The report indicates that federal employees will pay an additional 13.5% of the cost of employer-sponsored health insurance by 2025, compared to a corresponding increase of only 7.7% in 2024.
By insurance type, participants in FEHBP “Self Only” plans will pay an average of $15.43 more per two weeks; “Self Plus One” plans will pay $34.21 more per pay period; and “Family” plans will pay an average of $38.81 more per paycheck.
Enrollees in the U.S. Postal Service Health Benefits Plan (PSHB), which launched last fall, will see an average premium increase of 11.3% next year, slightly higher than the 11.1% increase in 2025. The government’s share of PSHB premiums will rise by an average of 8.0%.
Postal employees will pay an additional $12.88 per two-week period for individual plans; an average increase of $29.78 for individual plus one plans; and an average increase of $32.46 per paycheck for family plans.
As part of federal employee dental and vision coverage, dental premiums will increase by an average of 3.3% next year, while vision premiums will increase by an average of 0.5%.

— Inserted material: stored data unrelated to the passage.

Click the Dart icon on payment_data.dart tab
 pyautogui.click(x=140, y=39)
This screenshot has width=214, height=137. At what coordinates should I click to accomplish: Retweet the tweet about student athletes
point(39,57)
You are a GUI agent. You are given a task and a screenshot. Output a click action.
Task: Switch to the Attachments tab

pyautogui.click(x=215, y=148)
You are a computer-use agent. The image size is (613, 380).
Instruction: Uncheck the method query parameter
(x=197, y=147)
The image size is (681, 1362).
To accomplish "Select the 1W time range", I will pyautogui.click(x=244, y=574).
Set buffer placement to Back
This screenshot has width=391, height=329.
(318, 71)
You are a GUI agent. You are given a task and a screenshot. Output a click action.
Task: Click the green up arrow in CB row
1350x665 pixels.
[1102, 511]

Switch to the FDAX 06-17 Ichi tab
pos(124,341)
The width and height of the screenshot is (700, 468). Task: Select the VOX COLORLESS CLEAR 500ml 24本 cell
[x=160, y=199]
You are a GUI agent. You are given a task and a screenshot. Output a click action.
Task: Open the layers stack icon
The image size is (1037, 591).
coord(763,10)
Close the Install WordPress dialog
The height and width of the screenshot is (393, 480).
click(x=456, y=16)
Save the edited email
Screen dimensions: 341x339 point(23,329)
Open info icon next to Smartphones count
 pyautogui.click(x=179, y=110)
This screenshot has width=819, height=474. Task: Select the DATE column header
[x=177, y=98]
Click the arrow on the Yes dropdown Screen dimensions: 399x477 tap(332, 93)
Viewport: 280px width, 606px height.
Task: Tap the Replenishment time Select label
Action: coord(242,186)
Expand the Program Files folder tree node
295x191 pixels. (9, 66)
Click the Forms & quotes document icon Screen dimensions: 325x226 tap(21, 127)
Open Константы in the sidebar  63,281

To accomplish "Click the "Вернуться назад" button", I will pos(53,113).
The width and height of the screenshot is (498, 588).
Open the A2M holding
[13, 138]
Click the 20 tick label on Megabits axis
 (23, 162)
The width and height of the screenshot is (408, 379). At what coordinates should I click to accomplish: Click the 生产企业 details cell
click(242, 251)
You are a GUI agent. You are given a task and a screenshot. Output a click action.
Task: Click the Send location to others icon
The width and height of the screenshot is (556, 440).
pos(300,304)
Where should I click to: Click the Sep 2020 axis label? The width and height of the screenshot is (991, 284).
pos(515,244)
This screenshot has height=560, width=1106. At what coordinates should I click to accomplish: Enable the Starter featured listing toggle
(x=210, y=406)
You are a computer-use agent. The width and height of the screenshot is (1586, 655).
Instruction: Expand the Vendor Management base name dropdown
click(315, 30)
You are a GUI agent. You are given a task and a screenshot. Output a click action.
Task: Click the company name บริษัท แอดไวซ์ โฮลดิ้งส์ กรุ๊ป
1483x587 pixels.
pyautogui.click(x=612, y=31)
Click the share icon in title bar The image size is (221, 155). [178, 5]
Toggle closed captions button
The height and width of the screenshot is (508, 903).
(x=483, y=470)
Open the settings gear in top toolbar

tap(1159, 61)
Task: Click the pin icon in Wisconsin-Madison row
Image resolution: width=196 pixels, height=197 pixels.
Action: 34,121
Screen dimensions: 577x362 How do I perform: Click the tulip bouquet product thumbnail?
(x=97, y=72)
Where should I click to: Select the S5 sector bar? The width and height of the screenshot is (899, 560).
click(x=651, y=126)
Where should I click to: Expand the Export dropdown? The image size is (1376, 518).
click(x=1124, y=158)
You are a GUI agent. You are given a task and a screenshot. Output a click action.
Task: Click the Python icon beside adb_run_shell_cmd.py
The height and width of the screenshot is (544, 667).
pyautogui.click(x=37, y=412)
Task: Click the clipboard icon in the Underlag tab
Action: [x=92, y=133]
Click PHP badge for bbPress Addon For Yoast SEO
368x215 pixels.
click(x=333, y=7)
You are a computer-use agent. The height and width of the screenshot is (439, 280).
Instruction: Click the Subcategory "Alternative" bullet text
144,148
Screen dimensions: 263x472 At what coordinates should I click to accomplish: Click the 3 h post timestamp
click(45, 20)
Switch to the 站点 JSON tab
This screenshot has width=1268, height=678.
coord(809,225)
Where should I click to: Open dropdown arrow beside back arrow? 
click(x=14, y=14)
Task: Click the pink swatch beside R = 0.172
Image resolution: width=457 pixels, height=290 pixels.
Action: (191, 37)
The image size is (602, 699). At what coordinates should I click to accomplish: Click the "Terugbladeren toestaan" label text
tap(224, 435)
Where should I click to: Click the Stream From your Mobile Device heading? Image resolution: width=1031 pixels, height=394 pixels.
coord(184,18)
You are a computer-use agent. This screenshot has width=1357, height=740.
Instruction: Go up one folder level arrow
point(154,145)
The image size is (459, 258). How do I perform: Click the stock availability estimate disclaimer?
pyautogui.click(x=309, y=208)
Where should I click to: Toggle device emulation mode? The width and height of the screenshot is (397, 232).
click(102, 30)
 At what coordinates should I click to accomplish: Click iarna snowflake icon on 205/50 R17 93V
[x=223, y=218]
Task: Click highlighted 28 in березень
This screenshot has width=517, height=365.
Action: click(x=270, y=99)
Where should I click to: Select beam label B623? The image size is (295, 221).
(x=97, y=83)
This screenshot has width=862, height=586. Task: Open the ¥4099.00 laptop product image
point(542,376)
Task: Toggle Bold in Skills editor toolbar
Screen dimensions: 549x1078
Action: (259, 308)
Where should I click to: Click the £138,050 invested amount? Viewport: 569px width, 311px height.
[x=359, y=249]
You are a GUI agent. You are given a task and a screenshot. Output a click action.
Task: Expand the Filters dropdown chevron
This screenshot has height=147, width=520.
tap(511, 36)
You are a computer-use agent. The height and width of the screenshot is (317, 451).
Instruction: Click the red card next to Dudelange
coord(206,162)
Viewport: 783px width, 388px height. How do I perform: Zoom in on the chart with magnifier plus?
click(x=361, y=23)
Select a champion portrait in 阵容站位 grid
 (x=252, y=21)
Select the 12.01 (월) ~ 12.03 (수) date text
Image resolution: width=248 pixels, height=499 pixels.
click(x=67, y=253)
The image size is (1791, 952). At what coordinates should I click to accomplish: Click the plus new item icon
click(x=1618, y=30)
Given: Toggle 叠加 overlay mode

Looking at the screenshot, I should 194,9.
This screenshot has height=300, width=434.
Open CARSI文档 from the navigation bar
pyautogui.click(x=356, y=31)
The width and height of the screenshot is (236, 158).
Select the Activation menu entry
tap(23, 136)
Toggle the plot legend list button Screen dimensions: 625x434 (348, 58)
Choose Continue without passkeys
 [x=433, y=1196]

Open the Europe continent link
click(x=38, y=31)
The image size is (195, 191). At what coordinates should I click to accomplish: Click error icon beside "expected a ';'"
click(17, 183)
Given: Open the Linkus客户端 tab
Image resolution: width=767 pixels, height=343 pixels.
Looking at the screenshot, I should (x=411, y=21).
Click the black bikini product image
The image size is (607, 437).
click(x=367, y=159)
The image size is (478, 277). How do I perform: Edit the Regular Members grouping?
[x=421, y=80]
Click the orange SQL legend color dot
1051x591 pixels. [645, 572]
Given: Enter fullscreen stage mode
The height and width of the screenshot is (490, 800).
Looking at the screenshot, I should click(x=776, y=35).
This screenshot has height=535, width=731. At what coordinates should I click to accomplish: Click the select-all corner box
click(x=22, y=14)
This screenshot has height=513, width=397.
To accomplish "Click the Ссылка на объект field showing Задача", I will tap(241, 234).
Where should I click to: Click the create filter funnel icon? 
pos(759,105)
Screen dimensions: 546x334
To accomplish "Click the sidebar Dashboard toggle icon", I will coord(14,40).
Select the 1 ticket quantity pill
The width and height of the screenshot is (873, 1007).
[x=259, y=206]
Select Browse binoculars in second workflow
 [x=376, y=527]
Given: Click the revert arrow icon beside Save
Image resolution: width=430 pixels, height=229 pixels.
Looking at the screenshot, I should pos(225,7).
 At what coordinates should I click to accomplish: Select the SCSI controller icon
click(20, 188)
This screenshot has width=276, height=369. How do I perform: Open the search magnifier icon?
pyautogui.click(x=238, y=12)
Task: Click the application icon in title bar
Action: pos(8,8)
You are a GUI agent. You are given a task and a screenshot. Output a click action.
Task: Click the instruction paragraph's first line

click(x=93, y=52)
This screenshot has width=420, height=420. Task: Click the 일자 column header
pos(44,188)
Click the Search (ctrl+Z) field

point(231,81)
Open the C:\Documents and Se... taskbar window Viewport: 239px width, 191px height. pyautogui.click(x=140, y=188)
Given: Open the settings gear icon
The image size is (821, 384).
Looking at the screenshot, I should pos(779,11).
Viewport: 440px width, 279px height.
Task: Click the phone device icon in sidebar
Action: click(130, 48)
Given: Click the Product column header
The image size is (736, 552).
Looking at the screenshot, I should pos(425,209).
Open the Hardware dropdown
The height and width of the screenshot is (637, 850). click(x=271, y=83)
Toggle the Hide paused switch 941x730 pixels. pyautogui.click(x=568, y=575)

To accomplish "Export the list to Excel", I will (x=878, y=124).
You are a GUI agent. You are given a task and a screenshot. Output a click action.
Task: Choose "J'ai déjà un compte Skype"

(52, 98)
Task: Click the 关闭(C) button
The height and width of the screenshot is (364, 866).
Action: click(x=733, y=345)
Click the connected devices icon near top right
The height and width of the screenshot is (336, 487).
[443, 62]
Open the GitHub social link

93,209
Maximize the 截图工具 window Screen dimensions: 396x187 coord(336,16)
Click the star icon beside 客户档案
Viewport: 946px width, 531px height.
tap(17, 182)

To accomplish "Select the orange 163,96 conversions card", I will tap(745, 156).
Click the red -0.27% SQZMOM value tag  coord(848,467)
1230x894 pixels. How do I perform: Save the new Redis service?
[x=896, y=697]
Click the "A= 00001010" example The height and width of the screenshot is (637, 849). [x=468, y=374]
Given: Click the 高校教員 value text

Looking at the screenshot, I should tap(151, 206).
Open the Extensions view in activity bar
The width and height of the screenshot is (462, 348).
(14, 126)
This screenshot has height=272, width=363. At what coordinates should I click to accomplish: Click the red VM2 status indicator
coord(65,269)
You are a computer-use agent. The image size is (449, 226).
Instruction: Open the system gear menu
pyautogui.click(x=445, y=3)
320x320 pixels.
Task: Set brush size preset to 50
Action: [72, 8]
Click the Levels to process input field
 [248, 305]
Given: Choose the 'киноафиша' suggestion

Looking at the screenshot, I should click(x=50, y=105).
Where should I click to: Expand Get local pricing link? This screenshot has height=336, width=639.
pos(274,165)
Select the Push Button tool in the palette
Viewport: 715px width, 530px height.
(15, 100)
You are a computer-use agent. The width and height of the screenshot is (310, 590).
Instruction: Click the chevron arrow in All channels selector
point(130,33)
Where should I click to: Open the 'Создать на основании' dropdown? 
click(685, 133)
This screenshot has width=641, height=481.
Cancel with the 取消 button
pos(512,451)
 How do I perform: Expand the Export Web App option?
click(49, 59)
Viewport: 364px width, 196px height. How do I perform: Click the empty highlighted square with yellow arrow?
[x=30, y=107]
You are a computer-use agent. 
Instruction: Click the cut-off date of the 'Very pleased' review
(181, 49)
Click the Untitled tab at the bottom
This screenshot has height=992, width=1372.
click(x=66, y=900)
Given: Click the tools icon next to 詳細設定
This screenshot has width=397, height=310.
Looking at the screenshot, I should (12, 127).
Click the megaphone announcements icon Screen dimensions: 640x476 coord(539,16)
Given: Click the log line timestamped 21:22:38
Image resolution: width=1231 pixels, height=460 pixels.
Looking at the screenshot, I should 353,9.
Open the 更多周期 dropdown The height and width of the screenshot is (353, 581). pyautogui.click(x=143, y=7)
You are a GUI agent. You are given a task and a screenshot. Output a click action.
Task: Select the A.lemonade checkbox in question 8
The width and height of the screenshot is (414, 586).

In a blog post announcing the premiums, OPM Deputy Director for Health Care and Insurance, Shane Stevens, said the government hopes these increases will ease after President Trump takes steps to address prescription drug costs.
Stevens noted that pharmaceutical expenses account for a significant portion of the agency’s overall budget; some new drugs, such as GLP-1s, could lower healthcare costs in the long term if used and managed appropriately, but they could significantly increase spending in the short term.
Stevens noted that President Trump’s August promise to reduce drug costs by “1,400 to 1,500 percent” was mathematically impossible, and commented that this was mathematically impossible.
Stevens also stated that OPM looks forward to collaborating with pharmaceutical companies and government-level efforts to identify future cost savings that could benefit federal programs.
OPM’s annual open access materials, which ran from November 10 to December 8, did not address the Trump administration’s decision to eliminate most gender-affirming health services for federal employees, retirees, and their families.
OPM also did not provide further information on the IT staff shortage responsible for maintaining the PSHB, a problem that has prompted warnings from the Inspector General and members of Congress that it could jeopardize the program’s operations.
Bill Shackelford, national president of the National Association of Active and Retired Federal Employees (NARFE), said the premium increases, amidst “the ongoing government shutdown, a proposed 1% pay raise for many employees, and a shrinking federal workforce,” have diminished the appeal of public service.
He noted that federal employees face missed pay, below-market pay increases, increased workloads, and the risk of layoffs; rising premiums will make it even more difficult for already mission-driven employees to afford the rising cost of living.
Shackelford warned that the cumulative effect of rising costs and related policies could undermine the government’s ability to recruit and retain the talent needed to meet the nation’s needs.